We keep hearing news reports that describe U.S. credit markets as being "tight," "frozen," "seized-up," "ultra-tight," "drum tight," etc. Why isn't that much-publicized credit tightness showing up in commercial bank loan data, which keeps setting record highs, and is now more than $7 trillion?
7 Comments:
"Why isn't that much-publicized credit tightness showing up in commercial bank loan data, which keeps setting record highs, and is now more than $7 trillion?"
it may be an illusion. this is from a posting back in june, 2008.
"Here's the deal. As we all know full well by now, the big boys in the US banking system have been heavily involved in off balance sheet shenanigans for many years now, these shenanigans now coming home to roost in a very big way. You know the vehicles by now - special purposes entities (SPE), structured vehicles (SIV), etc. . . . . . many an off balance sheet "investment" for the banks was funded with asset backed commercial paper. . . asset backed commercial paper has been contracting very meaningfully since the summer of last year. In very rough numbers, contraction to the tune of maybe $225 billion. . . . many a bank has been forced (and will continue to be forced) to take many of these off balance sheet investments/assets back onto their own balance sheets in a formal manner. When this happens, the financing of these assets shows up as a loan. It shows up in the C&I numbers.
. . . Since the end of July 2007, US banking system commercial and industrial loans have expanded by roughly $220 billion. Wow, what a coincidence, right? Wrong. Clearly, this is almost the same amount by which asset backed commercial paper has shrunk. Point being, bank commercial and industrial lending is not strong. It has not expanded meaningfully since last summer to fill the hole left by the contracting asset backed securities markets. To a very large extent, the increase bank C&I lending is simply the banks taking off balance sheet vehicles back onto their reported balance sheets in a formal manner. An illusion of lending strength? In many senses, yes."

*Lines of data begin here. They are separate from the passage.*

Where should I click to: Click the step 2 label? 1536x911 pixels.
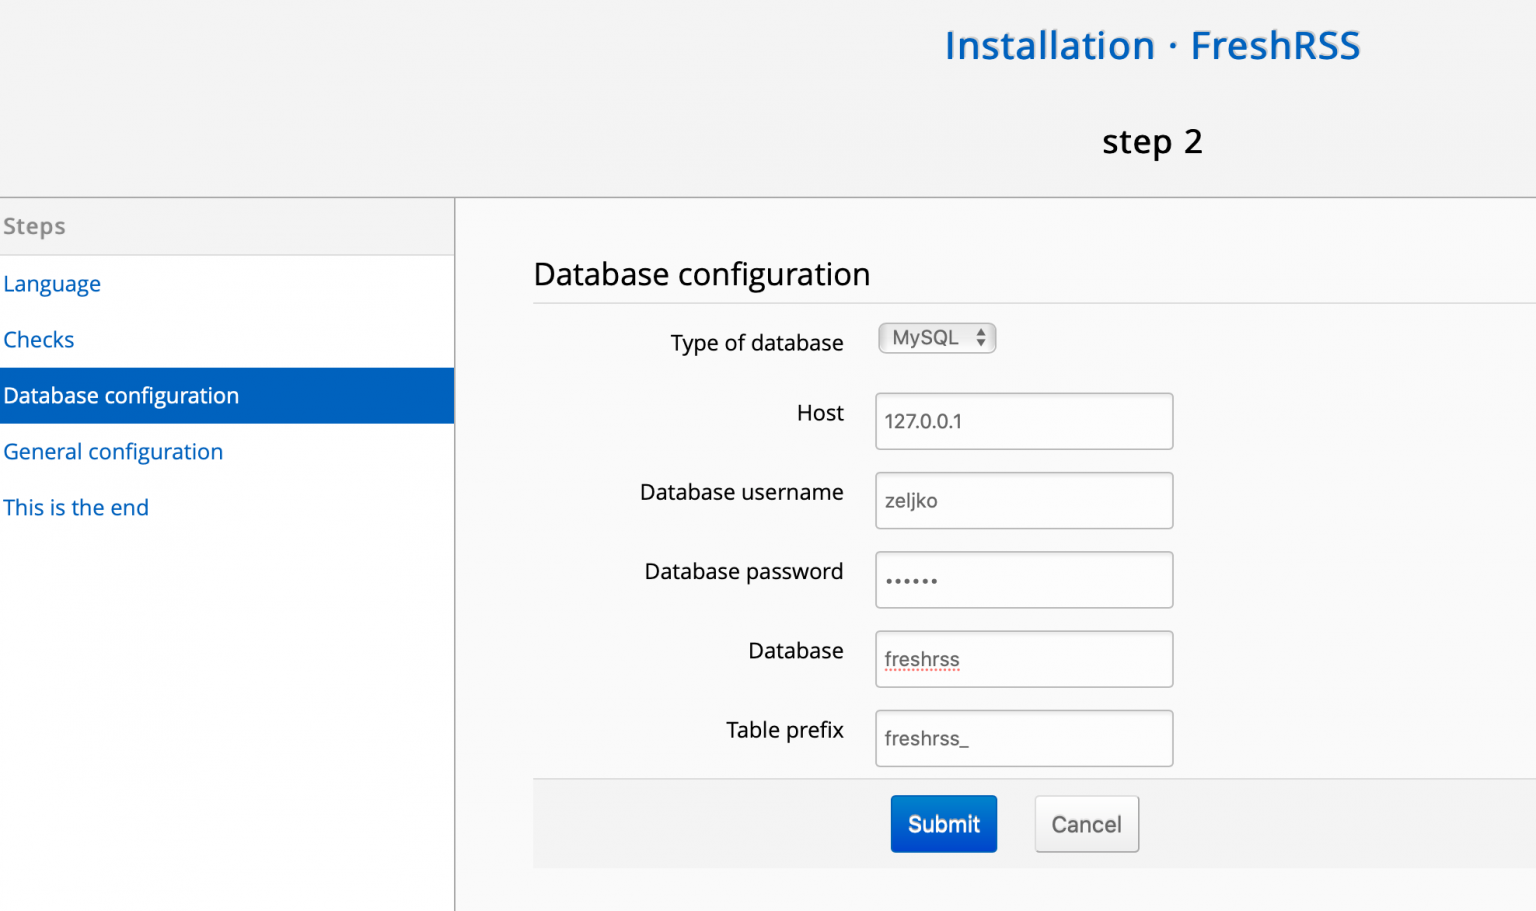1152,141
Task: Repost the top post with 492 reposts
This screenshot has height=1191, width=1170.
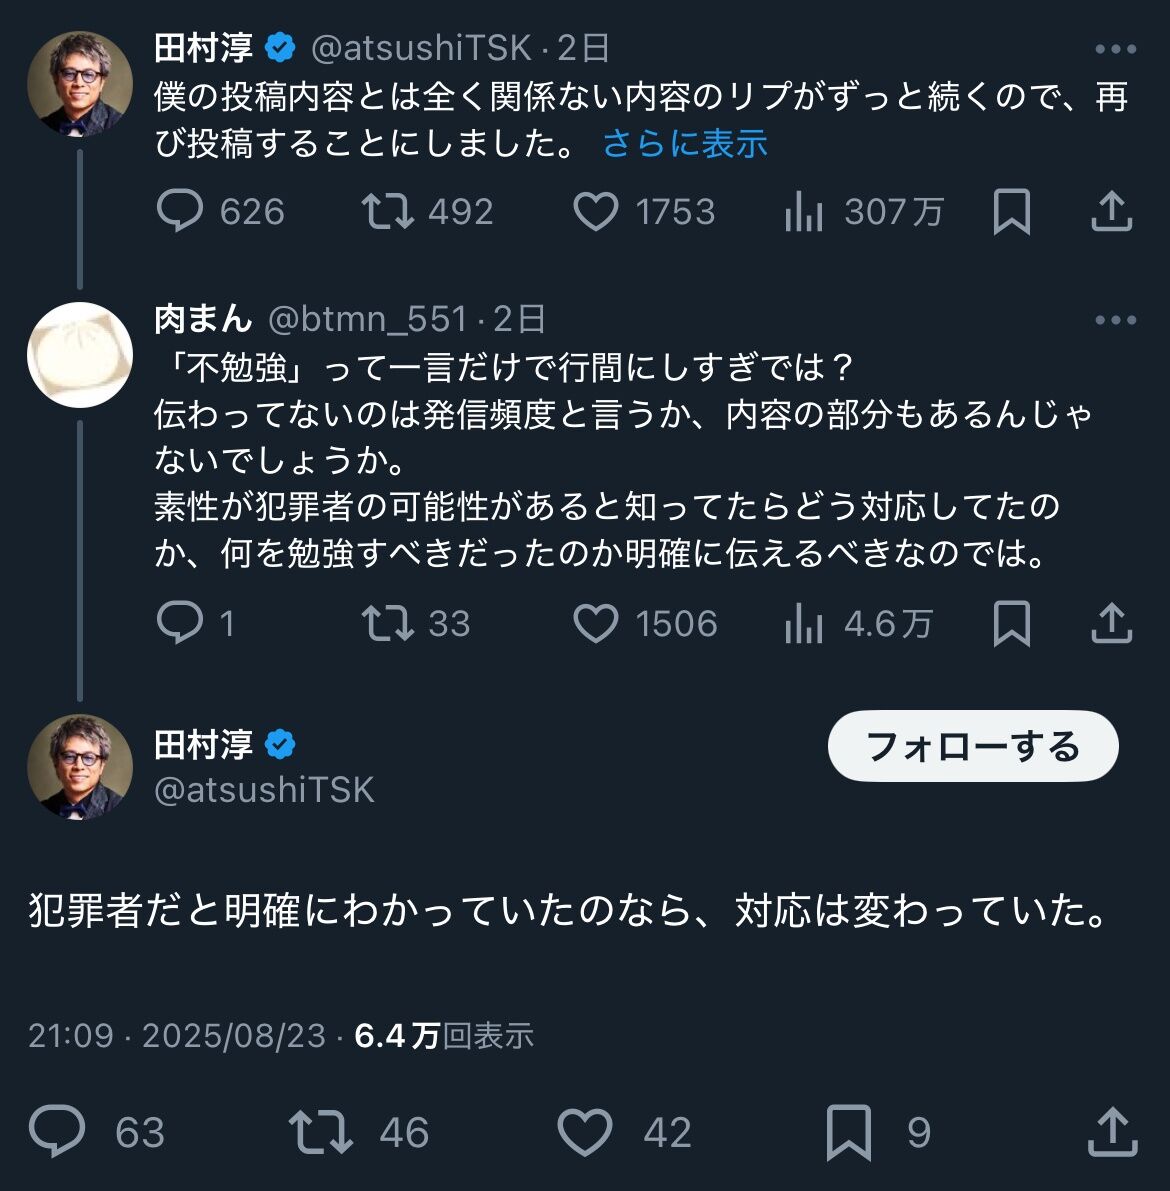Action: (x=388, y=212)
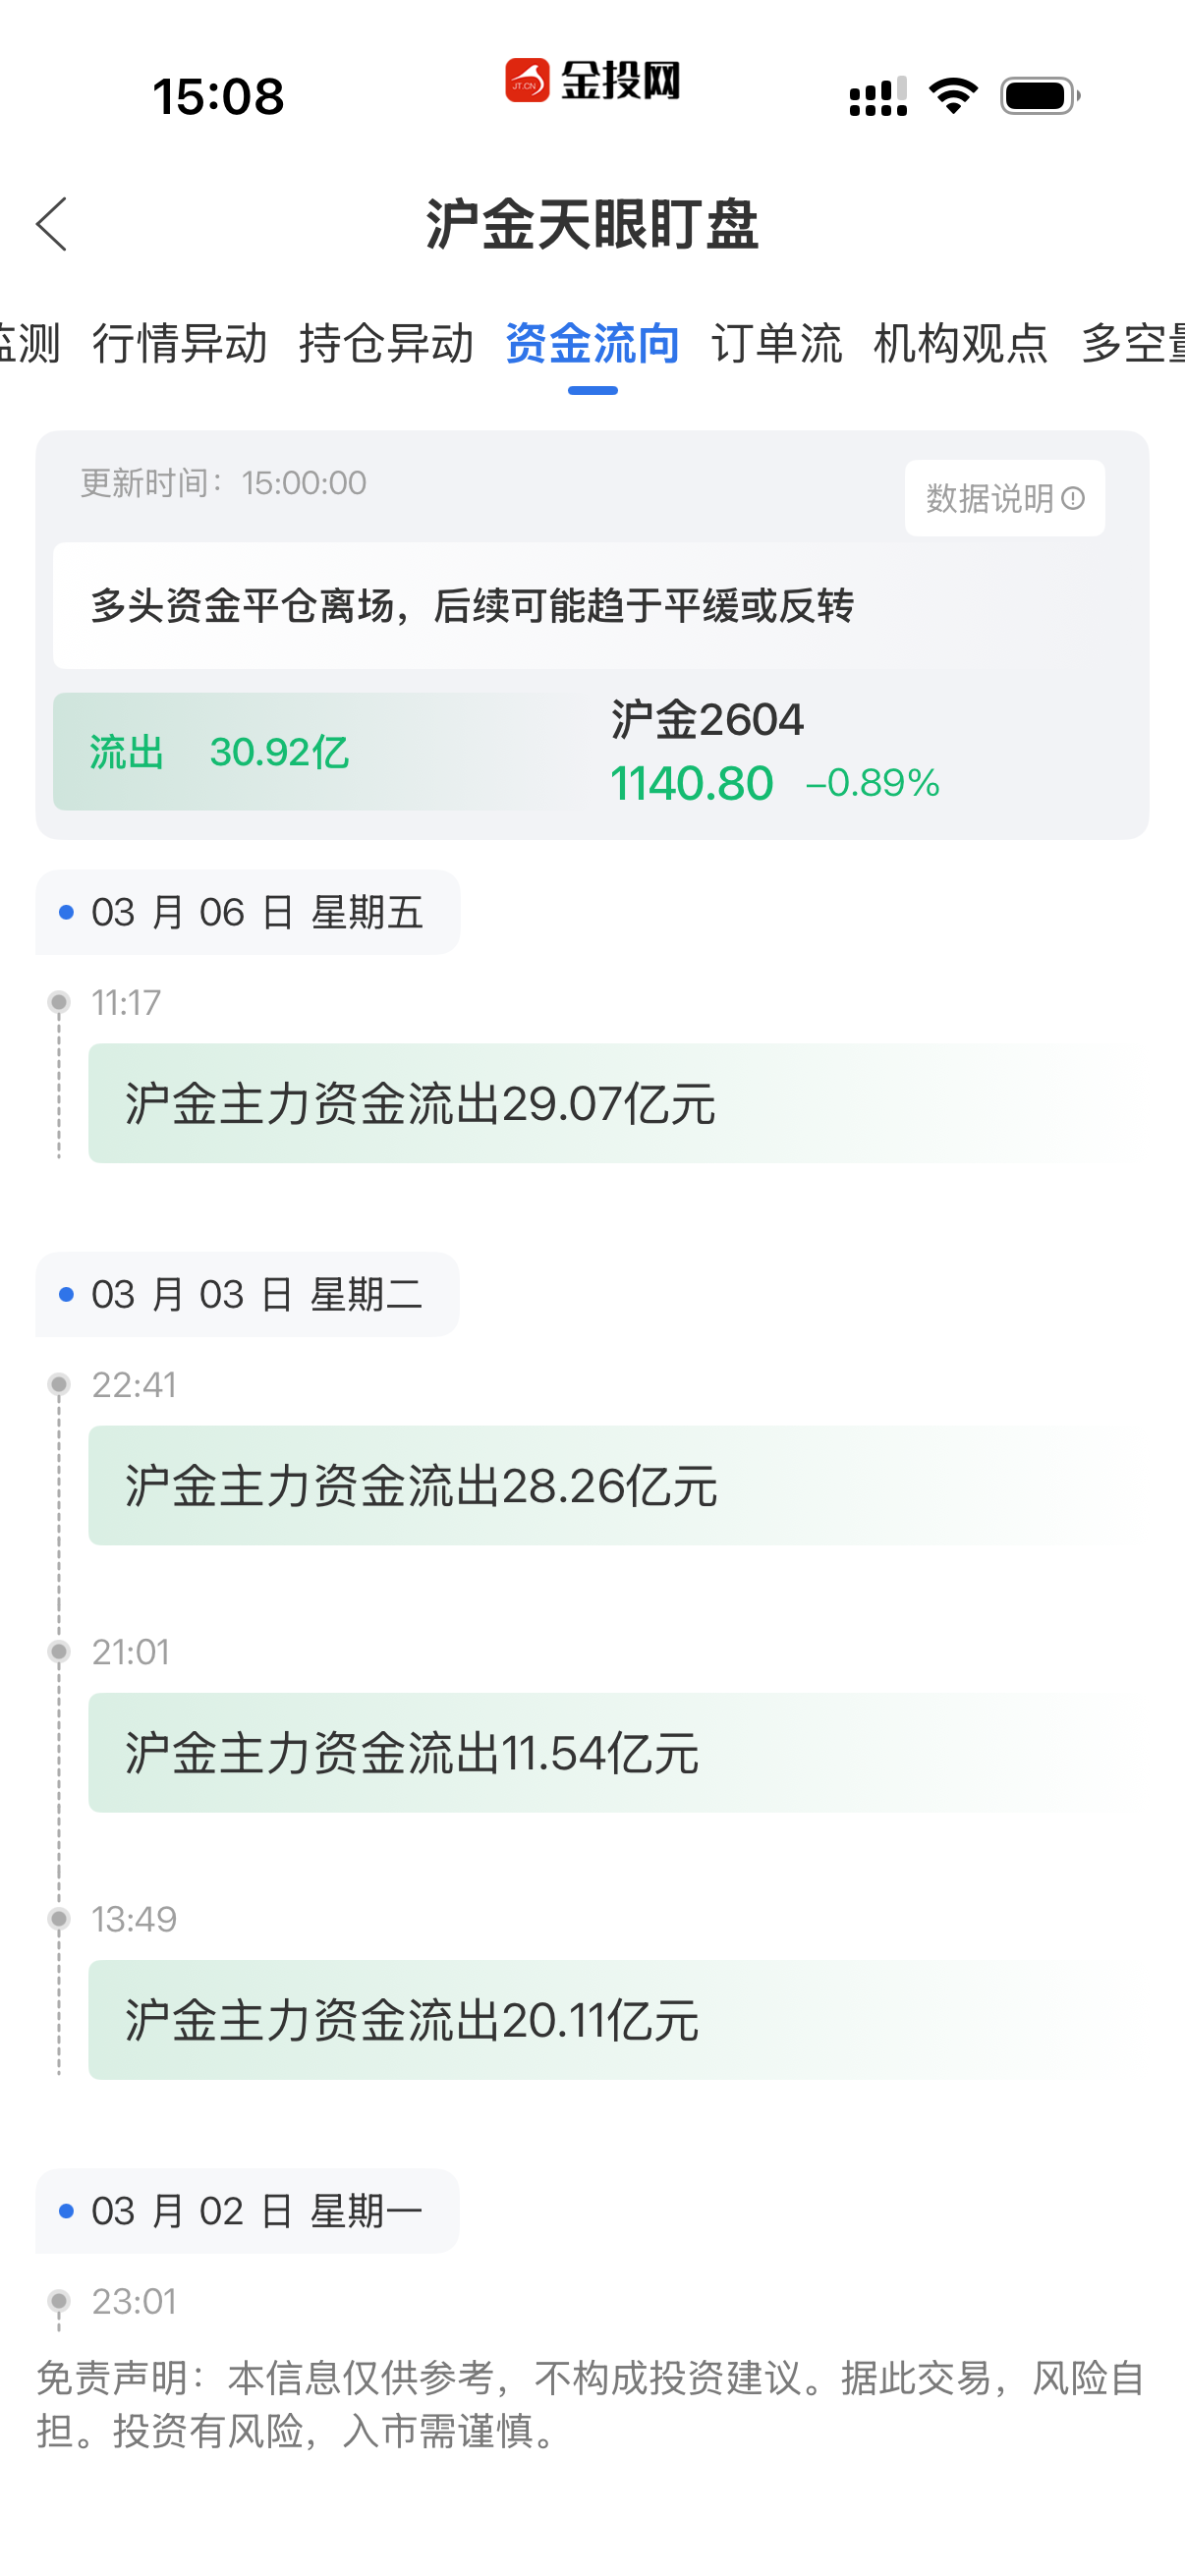The image size is (1185, 2576).
Task: Go to 机构观点 tab
Action: 960,344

This is what drives some of us crazy about these statistics. There is another question here too that is not answered in the article that maybe someone can answer and that is where is the data on the "off balance" sheet items before they were brought back on to the balance sheet. If we knew that maybe we could make some sense of the issue. Also, is there a way to find out the make up of the mortgage "crisis". Things like who is not paying, what is the average percent of what they owe, how was the original mortgage obtained, what is the breakdown of the home valuations and the percent of each category, how many are primary residences, how many vacation homes and how many are simply "flippers" that finally someone got stuck with, where are they located (big cities, rural, suburbia, coastal, etc.)
With all the dam computers we have doing everything these days you would think all of this data would be readily available.
Thats an interesting paradox!!
Thanks for identifying that..
Bobble:
Many thanks for the Mish global-economic link, a site I visit regularly . . . but whose particular article on the subject you linked to I had forgotten.
It clears up some of the confusion. After all, it's hard to believe that both the Federal Reserve and the Bush-W appointed Secretary of the Treasurry would have started doing what they've done if bank lending had been as high as it seemed on the surface.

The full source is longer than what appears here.